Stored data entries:
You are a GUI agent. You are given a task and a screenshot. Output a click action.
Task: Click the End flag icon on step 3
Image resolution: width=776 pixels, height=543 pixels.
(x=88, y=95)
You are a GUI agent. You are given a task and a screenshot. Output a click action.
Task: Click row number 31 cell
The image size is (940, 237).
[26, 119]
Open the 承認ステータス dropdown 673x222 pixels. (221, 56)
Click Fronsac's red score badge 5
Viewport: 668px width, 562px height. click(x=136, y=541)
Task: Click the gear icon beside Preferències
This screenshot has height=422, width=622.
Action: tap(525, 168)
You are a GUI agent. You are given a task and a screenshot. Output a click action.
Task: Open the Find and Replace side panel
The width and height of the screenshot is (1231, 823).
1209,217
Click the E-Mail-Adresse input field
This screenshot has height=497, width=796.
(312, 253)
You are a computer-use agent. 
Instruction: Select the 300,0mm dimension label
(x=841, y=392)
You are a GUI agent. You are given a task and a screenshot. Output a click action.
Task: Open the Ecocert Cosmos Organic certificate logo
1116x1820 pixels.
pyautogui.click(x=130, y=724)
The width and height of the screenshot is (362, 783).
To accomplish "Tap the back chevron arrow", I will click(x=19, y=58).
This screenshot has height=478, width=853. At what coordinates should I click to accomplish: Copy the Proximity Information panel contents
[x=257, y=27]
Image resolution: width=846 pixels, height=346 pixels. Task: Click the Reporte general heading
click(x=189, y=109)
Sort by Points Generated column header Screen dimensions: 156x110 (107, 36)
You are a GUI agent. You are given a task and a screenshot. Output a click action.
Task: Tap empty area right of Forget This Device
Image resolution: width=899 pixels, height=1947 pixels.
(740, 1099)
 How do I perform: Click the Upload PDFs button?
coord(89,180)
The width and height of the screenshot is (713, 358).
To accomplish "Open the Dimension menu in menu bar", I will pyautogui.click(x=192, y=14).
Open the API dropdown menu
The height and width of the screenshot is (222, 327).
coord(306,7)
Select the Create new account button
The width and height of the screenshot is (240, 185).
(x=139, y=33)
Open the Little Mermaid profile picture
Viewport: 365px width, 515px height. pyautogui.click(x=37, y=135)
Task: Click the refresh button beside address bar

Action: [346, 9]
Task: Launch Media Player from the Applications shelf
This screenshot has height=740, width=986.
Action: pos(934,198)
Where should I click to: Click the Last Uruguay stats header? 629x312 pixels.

WHAT YOU NEED TO DO:
Return all the lines shown above, word for word.

OUTPUT FOR THIS EXERCISE:
You are a GUI agent. You are given a task and a screenshot. Output a click action.
Task: Click the End flag icon on step 3
Image resolution: width=776 pixels, height=543 pixels.
(x=88, y=95)
You are a GUI agent. You are given a task and a screenshot. Output a click action.
Task: Click row number 31 cell
The image size is (940, 237).
[26, 119]
Open the 承認ステータス dropdown 673x222 pixels. (221, 56)
Click Fronsac's red score badge 5
Viewport: 668px width, 562px height. click(x=136, y=541)
Task: Click the gear icon beside Preferències
This screenshot has height=422, width=622.
Action: tap(525, 168)
You are a GUI agent. You are given a task and a screenshot. Output a click action.
Task: Open the Find and Replace side panel
The width and height of the screenshot is (1231, 823).
1209,217
Click the E-Mail-Adresse input field
This screenshot has height=497, width=796.
(312, 253)
You are a computer-use agent. 
Instruction: Select the 300,0mm dimension label
(x=841, y=392)
You are a GUI agent. You are given a task and a screenshot. Output a click action.
Task: Open the Ecocert Cosmos Organic certificate logo
1116x1820 pixels.
pyautogui.click(x=130, y=724)
The width and height of the screenshot is (362, 783).
To accomplish "Tap the back chevron arrow", I will click(x=19, y=58).
This screenshot has height=478, width=853. At what coordinates should I click to accomplish: Copy the Proximity Information panel contents
[x=257, y=27]
Image resolution: width=846 pixels, height=346 pixels. Task: Click the Reporte general heading
click(x=189, y=109)
Sort by Points Generated column header Screen dimensions: 156x110 (107, 36)
You are a GUI agent. You are given a task and a screenshot. Output a click action.
Task: Tap empty area right of Forget This Device
Image resolution: width=899 pixels, height=1947 pixels.
(740, 1099)
 How do I perform: Click the Upload PDFs button?
coord(89,180)
The width and height of the screenshot is (713, 358).
To accomplish "Open the Dimension menu in menu bar", I will pyautogui.click(x=192, y=14).
Open the API dropdown menu
The height and width of the screenshot is (222, 327).
coord(306,7)
Select the Create new account button
The width and height of the screenshot is (240, 185).
(x=139, y=33)
Open the Little Mermaid profile picture
Viewport: 365px width, 515px height. pyautogui.click(x=37, y=135)
Task: Click the refresh button beside address bar

Action: [346, 9]
Task: Launch Media Player from the Applications shelf
This screenshot has height=740, width=986.
Action: pos(934,198)
Where should I click to: Click the Last Uruguay stats header? 629x312 pixels.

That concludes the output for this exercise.